When I bought my bike last month, my bike racer friend had one piece of advice for me: get a professional fit. Actually, that’s not entirely true. She had many, many pieces of advice for me – but one of them was to get a fit.
I waited a few weeks, to make sure I had ridden the bike enough to actually know where the problems were. I quickly realized that I had nagging lower back pain starting about 30 minutes into any ride, uncomfortable pressure from the saddle, and occasional hand/wrist numbness. So, I called to schedule my fit – a process that went easily and smoothly, aside from my newbie gaffe of requesting to try new “seats” instead of new “saddles.”
Two weeks later, on a beautiful Madison evening after work, I wheeled my bike onto an elevator and up onto the second floor of an old brick warehouse building with large windows overlooking the lake, where I met Nick, a certified fitter at Machinery Row, a bike shop in Madison.
‘Magic’ fit technology: Retul
The room was sleekly outfitted with trainers on platforms, cameras, motion sensing devices, and organized racks of bike parts and accessories – handlebar stems, seat posts, saddles, insoles. Nick mounted my bike on a trainer on a swiveling platform, entered some initial data into a laptop, and we started.
I had signed up for the more advanced of the fitting options, the “Retul 3D” fit. I had no idea what this meant – just that it was more expensive, more high-tech and included trying new saddles.
I quickly learned that the Retul system is basically magic, and that Nick could wave a wand over my bike, which wirelessly communicated its measurements, angles, and dimensions to the laptop, creating a virtual reconstruction of my bike. Once on the bike, the Retul system was used to analyze my pedal stroke, symmetry and position on the bike.

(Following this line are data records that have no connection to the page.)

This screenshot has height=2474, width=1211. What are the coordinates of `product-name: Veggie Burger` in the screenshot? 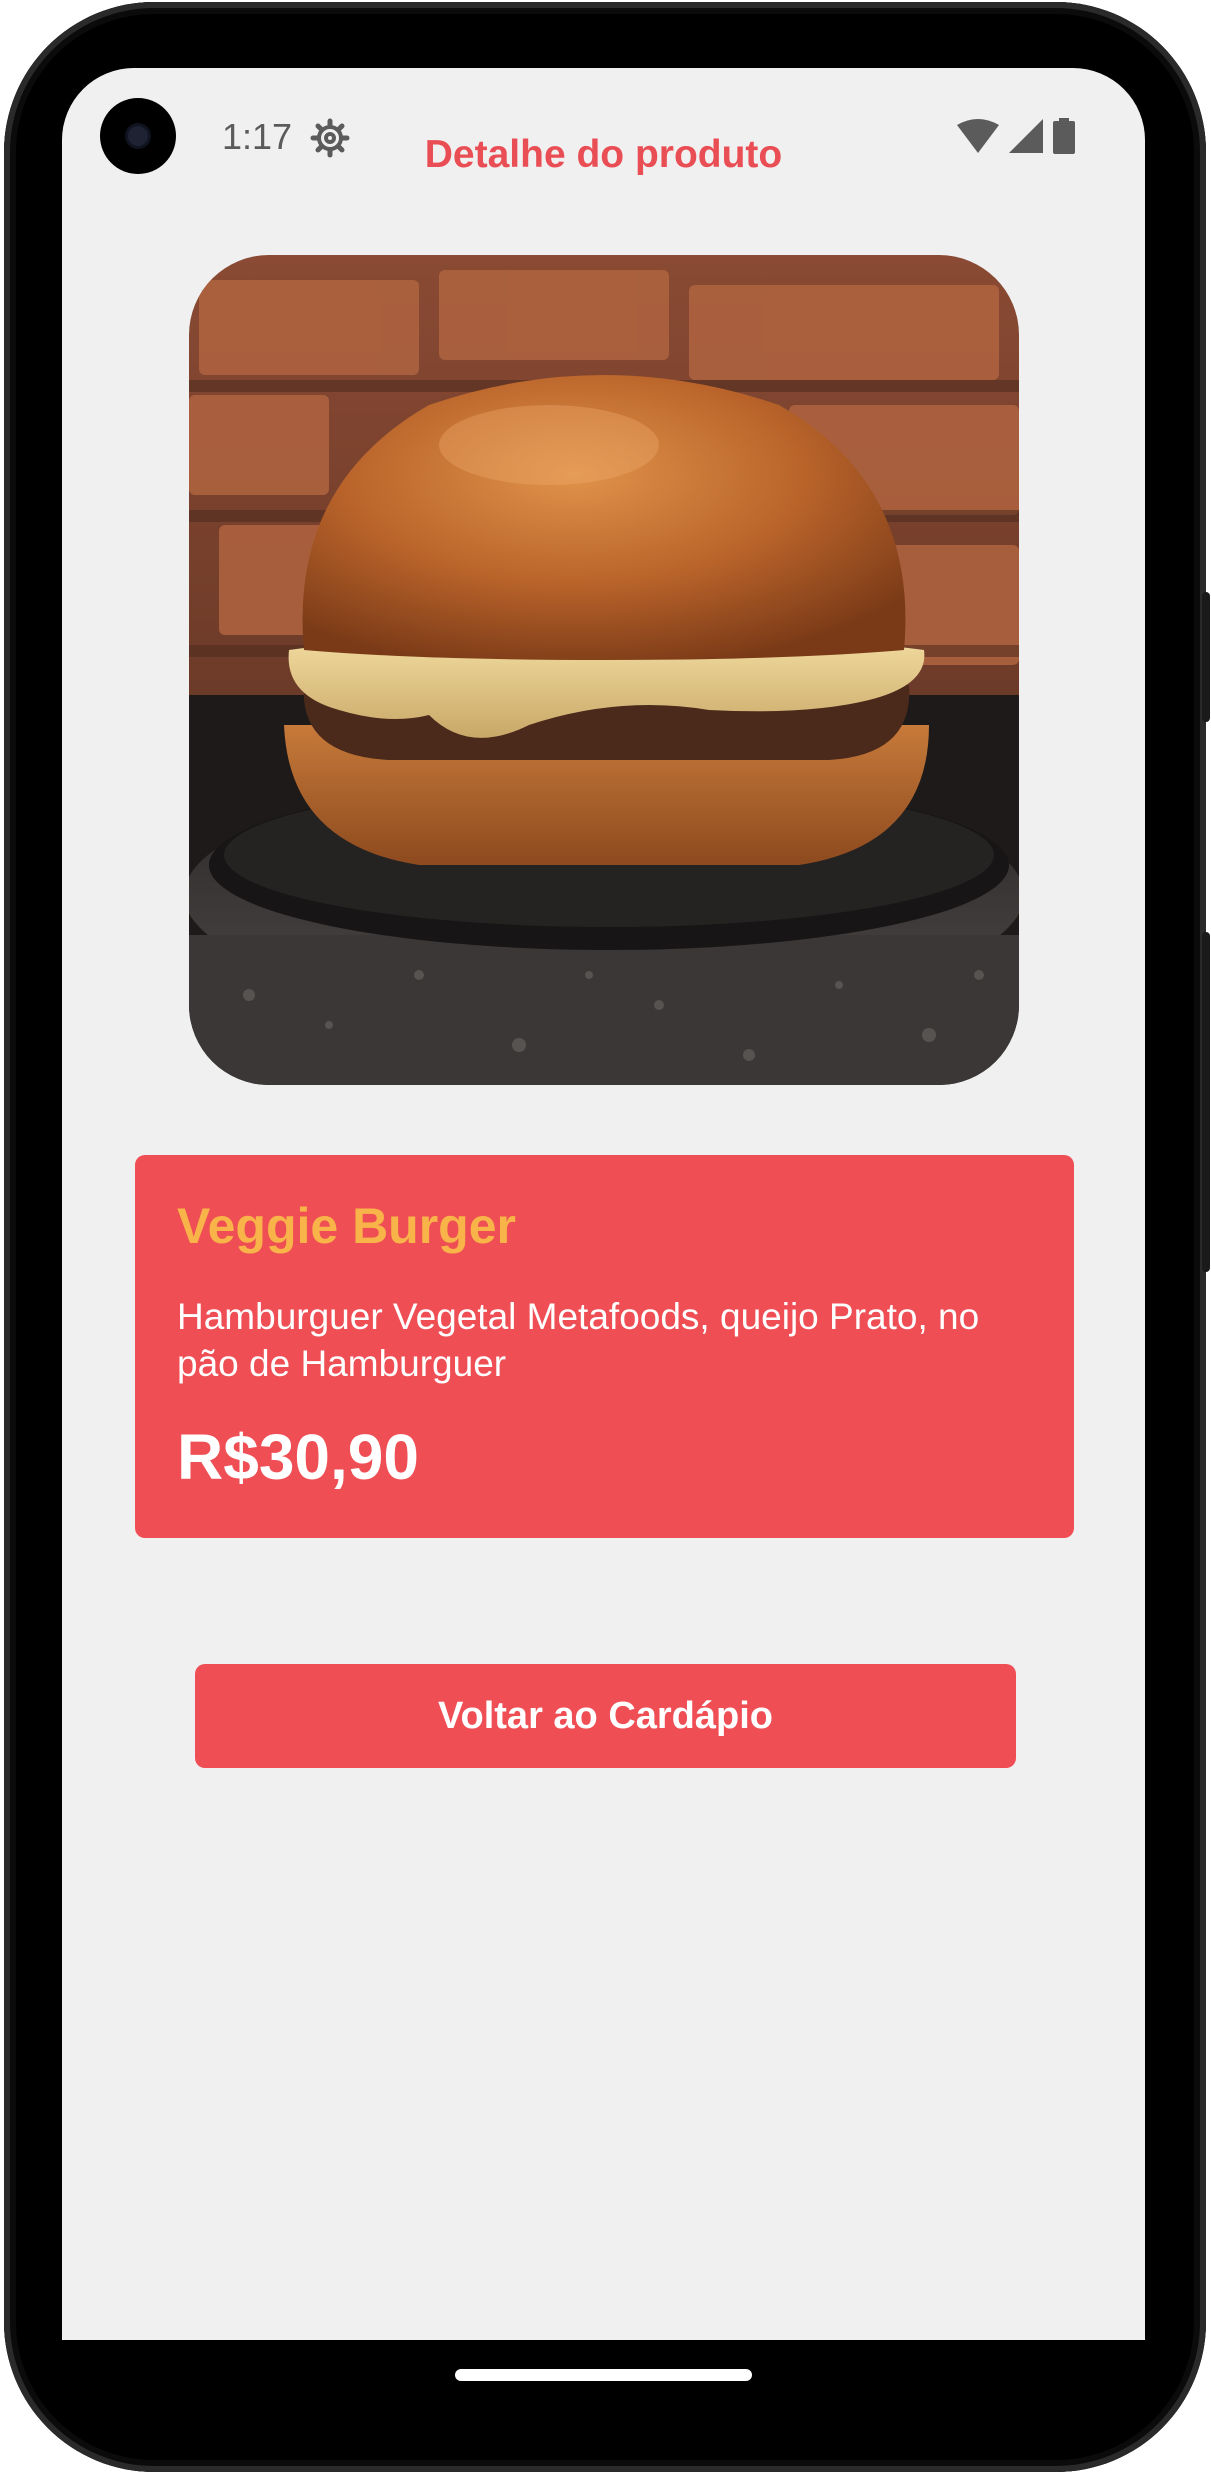 It's located at (346, 1226).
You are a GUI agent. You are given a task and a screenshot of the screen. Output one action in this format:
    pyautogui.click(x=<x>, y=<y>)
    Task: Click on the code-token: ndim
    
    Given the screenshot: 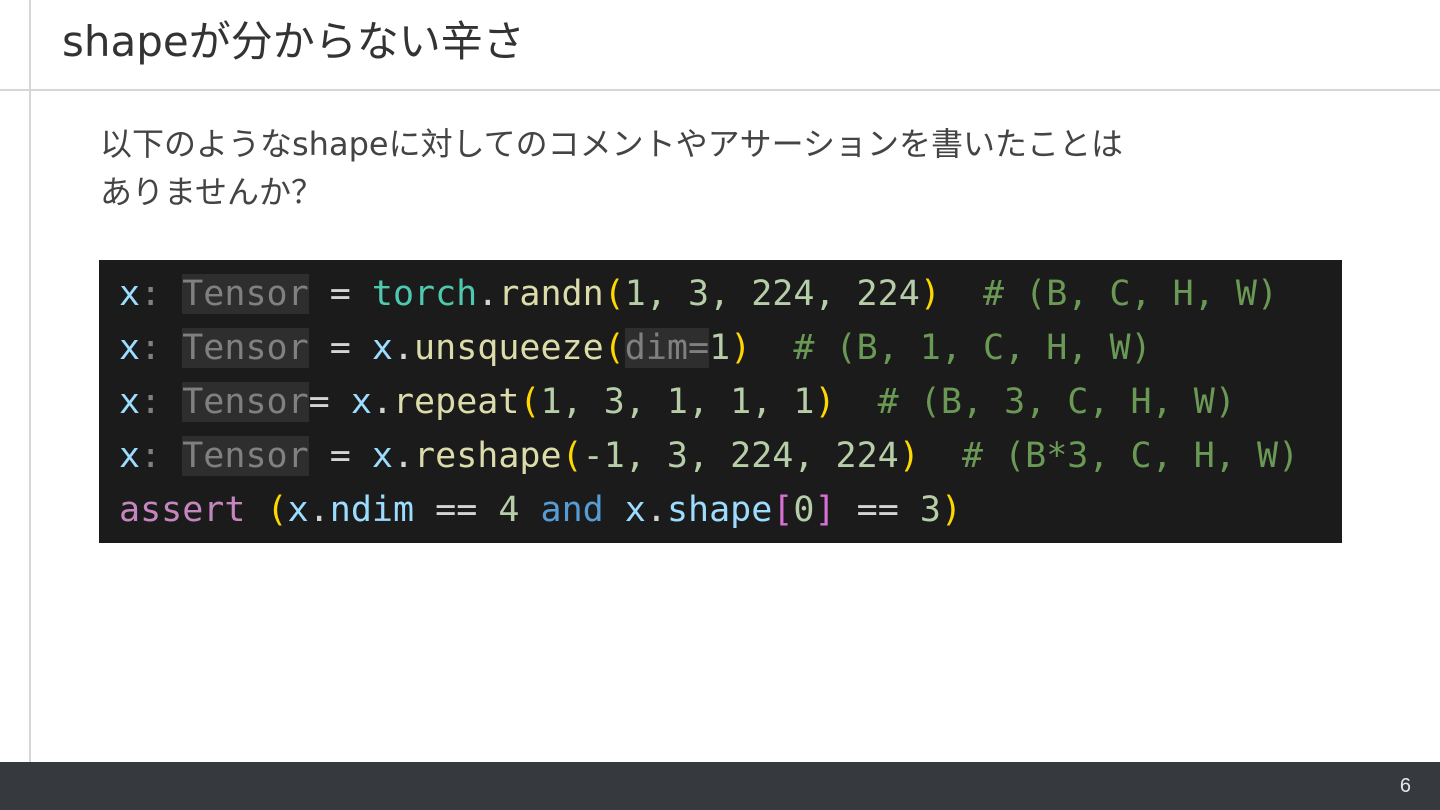 What is the action you would take?
    pyautogui.click(x=372, y=510)
    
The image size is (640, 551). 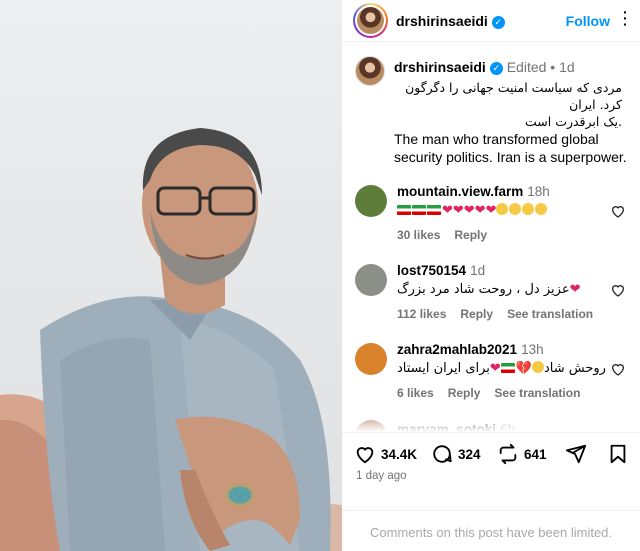 I want to click on like-count: 34.4K, so click(x=399, y=454).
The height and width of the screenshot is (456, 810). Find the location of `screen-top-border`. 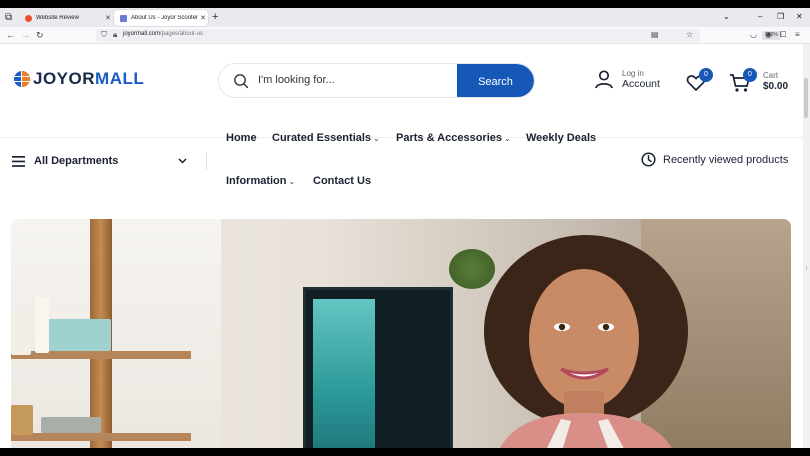

screen-top-border is located at coordinates (405, 4).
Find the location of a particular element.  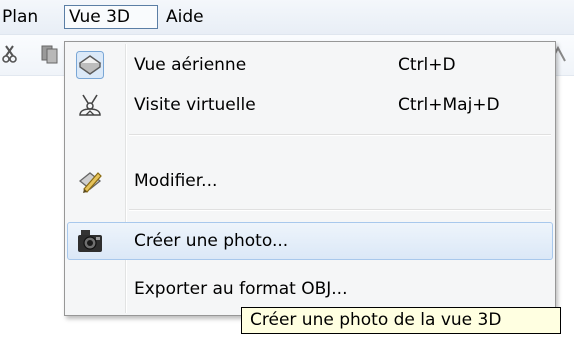

camera-icon is located at coordinates (90, 241).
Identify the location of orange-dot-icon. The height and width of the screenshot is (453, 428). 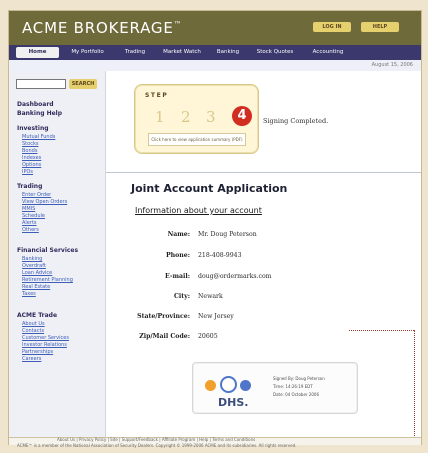
(210, 386).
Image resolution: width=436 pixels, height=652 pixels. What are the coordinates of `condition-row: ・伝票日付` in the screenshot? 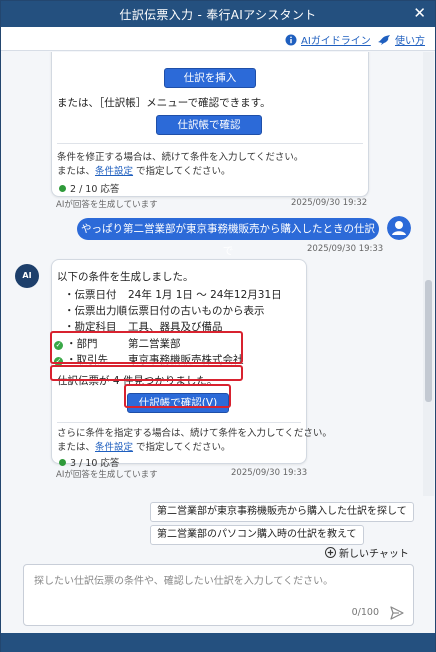 It's located at (90, 295).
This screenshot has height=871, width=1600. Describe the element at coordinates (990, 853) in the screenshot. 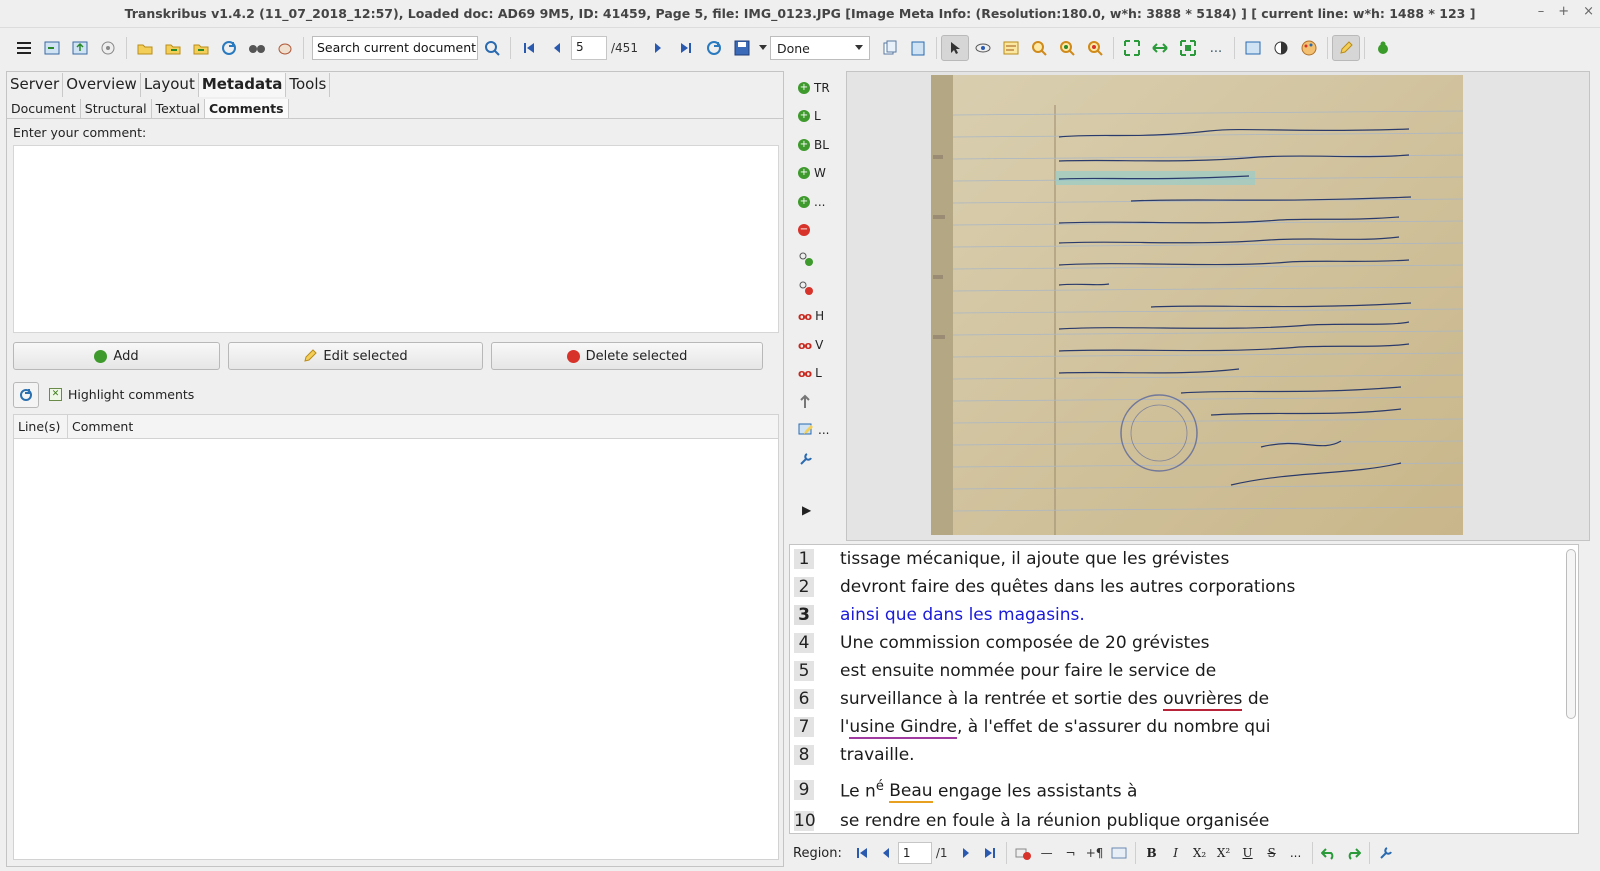

I see `last-region-icon` at that location.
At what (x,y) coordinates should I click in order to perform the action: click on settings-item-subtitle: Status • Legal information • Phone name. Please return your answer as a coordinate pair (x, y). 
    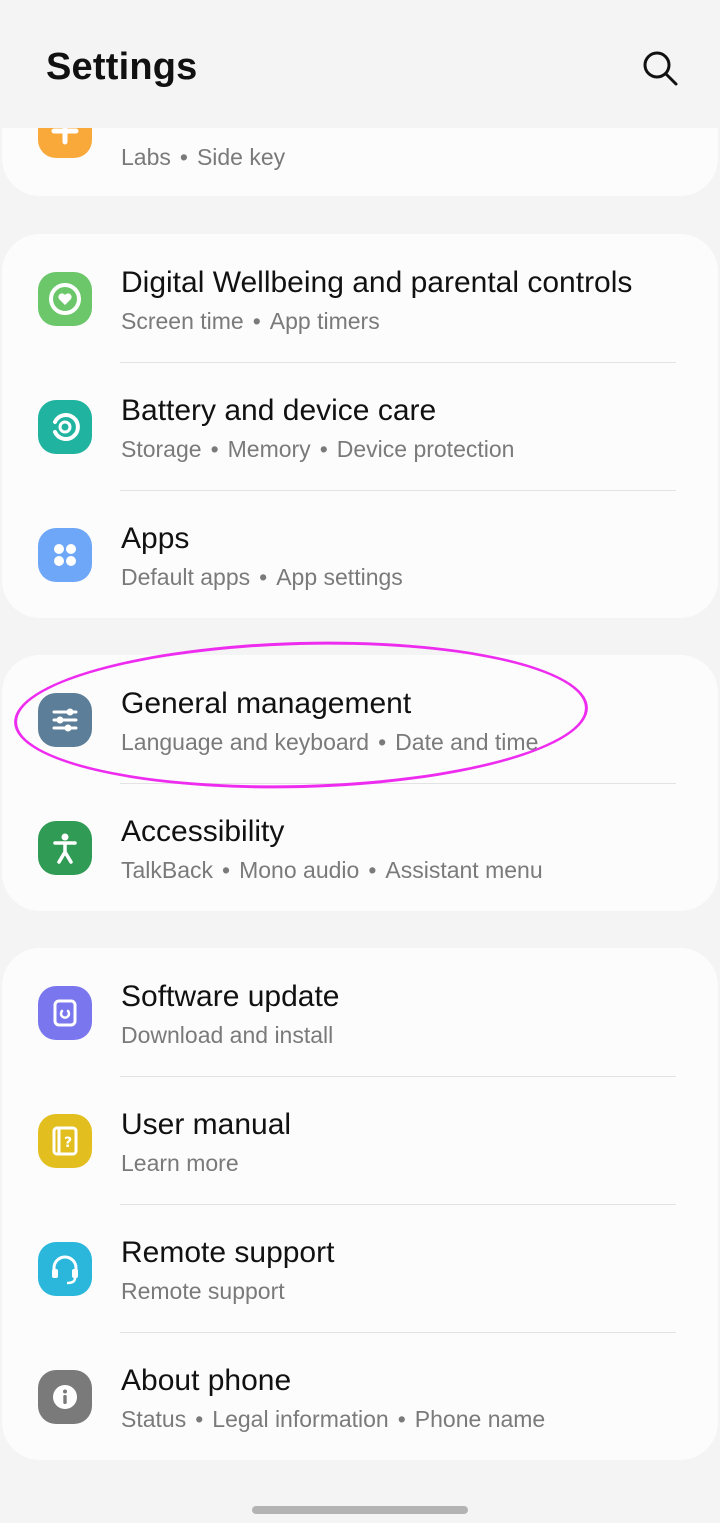
    Looking at the image, I should click on (334, 1419).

After covering me in sticky Velcro dots, placed on my joints, feet, arms, and back, Nick wired me up to the Retul gait analyzer and I pedaled away, watching a virtual reconstruction of myself on his laptop screen as numbers filled in the blank columns.
After a minute or two of pedaling, we stopped. My saddle was adjusted higher. I pedaled. We stopped. It was raised again. Then higher still. I started sweating, thinking about how this new, higher position would increase my risk of toppling over at stops (a risk that was already well above zero).
We moved the handlebars forward. I tried different hand positions. We tilted my saddle by 3 degrees. We moved the saddle forward. Midway through, he swiveled the trainer 180 degrees, I peddled, and he quickly stopped me to move my left cleat slightly up my shoe.
Results for real riding
The Retul had showed him that I wasn’t extending my left leg as much as my right, and altering the cleat position would force me to extend my knee.At the end, Nick re-measured my bike with his magic, wireless wand and generated a report with a reconstruction of my bike and all the adjustments we made.
Ultimately, I bought a new saddle that is 2 cm wider than the first, we adjusted my saddle higher and farther forward and replaced the handlebar stem and adjusted the angle. I left very impressed with the technology but not sure what these changes would mean for my ride.
Two days later, my husband Brad (also a newbie road cyclist) and I went on a 30-mile ride. Instead of him leaving me in the dust, I easily kept up. My back didn’t hurt. Those glorious extra 2 cm of saddle took the pressure off my sore sit bones. My hands didn’t go numb.
I did nearly topple over at a stoplight in front of a crowd of cars, unable to hike myself onto my new Mount-Everest style saddle position quickly enough to push off smoothly. This small injury to my pride, however, was a small price to pay for in the increased comfort, efficiency, and speed that I’d gained.
Now, for any new bike purchasers, I’ll echo the advice of my cyclist friend: “GET A FIT!”
Katie Kelberlau Nadolny is a veterinarian, newbie road cyclist and lives in Madison, Wisconsin with her husband and three dogs, Maggie, Vegas and Lola.